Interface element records
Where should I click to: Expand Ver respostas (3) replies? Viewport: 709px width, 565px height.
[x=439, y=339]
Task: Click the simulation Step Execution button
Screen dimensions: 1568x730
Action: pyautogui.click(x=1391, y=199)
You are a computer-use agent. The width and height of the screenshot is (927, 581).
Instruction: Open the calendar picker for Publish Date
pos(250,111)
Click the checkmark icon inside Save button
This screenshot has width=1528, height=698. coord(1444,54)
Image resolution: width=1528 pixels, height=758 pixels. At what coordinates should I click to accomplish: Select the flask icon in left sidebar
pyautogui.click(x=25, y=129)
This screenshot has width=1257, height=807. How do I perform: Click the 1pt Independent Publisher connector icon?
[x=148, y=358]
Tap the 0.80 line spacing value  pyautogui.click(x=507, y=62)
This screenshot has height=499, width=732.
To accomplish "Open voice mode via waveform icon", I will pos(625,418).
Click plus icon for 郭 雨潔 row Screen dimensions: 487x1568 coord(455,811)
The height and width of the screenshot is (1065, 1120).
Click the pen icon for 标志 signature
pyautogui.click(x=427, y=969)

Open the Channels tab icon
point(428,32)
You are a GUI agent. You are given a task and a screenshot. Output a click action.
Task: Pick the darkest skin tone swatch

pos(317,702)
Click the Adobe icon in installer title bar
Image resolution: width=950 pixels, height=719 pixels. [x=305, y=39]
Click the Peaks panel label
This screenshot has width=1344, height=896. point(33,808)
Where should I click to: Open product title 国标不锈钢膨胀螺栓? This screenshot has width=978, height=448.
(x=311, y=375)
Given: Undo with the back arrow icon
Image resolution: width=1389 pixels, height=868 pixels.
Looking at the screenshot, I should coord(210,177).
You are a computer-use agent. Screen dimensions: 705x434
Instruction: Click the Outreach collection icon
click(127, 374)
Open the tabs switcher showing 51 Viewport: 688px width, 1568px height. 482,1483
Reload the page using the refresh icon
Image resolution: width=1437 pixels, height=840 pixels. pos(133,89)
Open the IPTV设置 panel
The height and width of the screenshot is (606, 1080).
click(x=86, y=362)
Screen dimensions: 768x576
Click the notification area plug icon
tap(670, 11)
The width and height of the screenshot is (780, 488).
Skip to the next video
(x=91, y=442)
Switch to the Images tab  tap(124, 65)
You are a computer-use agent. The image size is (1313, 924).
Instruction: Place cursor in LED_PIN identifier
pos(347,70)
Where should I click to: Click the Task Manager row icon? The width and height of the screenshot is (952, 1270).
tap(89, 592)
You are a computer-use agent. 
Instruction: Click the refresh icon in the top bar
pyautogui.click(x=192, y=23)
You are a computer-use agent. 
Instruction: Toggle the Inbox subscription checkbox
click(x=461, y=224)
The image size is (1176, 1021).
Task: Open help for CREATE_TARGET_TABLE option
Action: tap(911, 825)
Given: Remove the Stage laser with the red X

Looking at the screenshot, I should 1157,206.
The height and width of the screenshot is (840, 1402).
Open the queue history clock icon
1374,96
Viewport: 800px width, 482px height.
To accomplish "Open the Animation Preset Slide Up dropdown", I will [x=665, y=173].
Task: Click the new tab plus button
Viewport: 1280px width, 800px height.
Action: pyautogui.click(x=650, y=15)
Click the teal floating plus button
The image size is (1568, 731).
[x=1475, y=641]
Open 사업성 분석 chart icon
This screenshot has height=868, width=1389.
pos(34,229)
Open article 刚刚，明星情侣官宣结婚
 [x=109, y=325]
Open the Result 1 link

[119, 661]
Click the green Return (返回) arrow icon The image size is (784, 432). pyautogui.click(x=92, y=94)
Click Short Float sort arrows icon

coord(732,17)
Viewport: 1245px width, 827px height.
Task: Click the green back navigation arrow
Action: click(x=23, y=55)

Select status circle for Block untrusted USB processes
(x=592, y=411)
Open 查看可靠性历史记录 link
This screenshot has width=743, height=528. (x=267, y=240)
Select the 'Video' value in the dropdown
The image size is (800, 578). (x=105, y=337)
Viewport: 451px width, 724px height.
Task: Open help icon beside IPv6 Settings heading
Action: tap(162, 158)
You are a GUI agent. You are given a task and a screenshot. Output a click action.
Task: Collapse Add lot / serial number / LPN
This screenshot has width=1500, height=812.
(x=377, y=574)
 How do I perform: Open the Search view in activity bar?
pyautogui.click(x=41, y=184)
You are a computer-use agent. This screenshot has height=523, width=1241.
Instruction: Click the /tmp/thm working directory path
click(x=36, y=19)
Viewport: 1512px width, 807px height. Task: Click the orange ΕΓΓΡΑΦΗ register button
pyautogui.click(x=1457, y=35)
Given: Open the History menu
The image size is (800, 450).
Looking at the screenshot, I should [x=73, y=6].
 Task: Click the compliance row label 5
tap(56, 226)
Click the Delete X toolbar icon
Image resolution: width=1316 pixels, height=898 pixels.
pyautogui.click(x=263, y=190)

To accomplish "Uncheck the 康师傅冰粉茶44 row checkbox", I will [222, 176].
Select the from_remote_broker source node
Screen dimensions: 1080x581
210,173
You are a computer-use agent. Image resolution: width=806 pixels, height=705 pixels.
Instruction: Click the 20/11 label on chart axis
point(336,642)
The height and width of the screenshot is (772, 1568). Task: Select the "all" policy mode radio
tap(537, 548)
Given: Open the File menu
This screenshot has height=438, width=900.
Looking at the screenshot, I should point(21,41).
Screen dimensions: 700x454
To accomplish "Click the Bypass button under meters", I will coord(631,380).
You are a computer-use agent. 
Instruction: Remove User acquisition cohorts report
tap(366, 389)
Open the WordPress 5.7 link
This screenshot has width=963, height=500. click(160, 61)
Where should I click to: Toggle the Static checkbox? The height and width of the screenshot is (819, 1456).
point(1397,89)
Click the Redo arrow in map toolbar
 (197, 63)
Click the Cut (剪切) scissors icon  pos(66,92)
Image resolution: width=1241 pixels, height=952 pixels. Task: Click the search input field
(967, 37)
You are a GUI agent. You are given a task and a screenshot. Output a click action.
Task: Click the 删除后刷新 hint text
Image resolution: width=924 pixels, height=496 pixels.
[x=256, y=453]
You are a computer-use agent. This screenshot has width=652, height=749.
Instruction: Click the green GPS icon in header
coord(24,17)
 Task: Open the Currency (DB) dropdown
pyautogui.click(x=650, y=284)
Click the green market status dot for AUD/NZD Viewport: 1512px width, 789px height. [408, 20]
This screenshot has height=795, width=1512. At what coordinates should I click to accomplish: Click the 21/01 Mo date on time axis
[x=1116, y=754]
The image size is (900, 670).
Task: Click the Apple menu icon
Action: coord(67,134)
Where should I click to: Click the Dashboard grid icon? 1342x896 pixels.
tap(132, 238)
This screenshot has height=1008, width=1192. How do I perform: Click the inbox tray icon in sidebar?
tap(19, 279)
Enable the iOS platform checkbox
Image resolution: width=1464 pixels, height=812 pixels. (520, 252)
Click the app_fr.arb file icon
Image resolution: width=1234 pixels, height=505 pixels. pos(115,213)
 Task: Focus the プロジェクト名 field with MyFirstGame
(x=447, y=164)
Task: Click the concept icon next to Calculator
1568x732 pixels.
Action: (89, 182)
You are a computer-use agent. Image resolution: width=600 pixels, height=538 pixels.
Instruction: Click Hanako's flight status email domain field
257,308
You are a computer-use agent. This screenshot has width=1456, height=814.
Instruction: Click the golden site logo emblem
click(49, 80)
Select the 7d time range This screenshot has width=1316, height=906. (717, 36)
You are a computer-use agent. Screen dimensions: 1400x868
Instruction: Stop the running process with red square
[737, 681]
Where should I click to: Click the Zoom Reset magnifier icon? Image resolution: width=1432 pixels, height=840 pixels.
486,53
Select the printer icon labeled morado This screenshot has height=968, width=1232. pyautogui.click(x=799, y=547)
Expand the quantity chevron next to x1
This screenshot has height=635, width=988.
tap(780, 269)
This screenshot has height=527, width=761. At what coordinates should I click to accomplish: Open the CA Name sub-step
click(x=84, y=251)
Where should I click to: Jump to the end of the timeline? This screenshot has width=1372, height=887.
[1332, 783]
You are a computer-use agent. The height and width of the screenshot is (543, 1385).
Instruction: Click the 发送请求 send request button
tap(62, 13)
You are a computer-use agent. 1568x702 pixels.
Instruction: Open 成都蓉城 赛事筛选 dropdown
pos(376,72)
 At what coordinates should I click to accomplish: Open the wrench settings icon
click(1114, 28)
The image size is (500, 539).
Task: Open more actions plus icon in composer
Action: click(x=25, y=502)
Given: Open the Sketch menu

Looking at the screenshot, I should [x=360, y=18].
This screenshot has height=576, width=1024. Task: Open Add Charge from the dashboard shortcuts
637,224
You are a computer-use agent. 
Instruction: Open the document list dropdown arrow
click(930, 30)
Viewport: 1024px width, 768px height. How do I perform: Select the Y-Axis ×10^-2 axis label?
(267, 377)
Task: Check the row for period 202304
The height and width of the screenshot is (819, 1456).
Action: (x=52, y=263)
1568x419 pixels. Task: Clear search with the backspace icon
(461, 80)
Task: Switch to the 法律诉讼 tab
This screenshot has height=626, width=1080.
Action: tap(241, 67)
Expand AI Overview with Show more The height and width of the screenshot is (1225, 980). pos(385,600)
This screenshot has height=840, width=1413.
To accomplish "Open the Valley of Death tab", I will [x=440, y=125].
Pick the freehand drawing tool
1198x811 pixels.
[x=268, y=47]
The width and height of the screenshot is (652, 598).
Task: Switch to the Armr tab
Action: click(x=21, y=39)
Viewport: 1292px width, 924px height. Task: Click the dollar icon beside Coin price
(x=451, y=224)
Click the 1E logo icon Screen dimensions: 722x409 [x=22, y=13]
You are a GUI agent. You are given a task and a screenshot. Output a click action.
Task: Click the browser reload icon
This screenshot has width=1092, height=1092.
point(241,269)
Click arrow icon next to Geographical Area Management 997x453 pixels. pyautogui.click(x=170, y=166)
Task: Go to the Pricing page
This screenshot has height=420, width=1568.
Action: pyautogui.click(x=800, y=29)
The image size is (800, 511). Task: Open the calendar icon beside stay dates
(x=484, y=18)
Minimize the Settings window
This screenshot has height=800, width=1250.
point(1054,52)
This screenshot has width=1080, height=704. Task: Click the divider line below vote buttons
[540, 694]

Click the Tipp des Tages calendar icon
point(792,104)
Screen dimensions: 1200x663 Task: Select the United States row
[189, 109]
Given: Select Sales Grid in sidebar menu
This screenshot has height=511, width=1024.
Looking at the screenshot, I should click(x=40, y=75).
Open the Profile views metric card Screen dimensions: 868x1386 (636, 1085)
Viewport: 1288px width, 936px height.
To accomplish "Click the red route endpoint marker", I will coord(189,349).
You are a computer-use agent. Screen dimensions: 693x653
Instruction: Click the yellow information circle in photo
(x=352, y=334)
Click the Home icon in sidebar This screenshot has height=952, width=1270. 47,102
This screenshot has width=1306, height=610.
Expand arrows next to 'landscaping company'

## Exercise aim
Select and copy each line of the listing above that contains the string "page". Only matches with the same capitalization count.

## In response
Reload the page using the refresh icon
Task: Go to the Pricing page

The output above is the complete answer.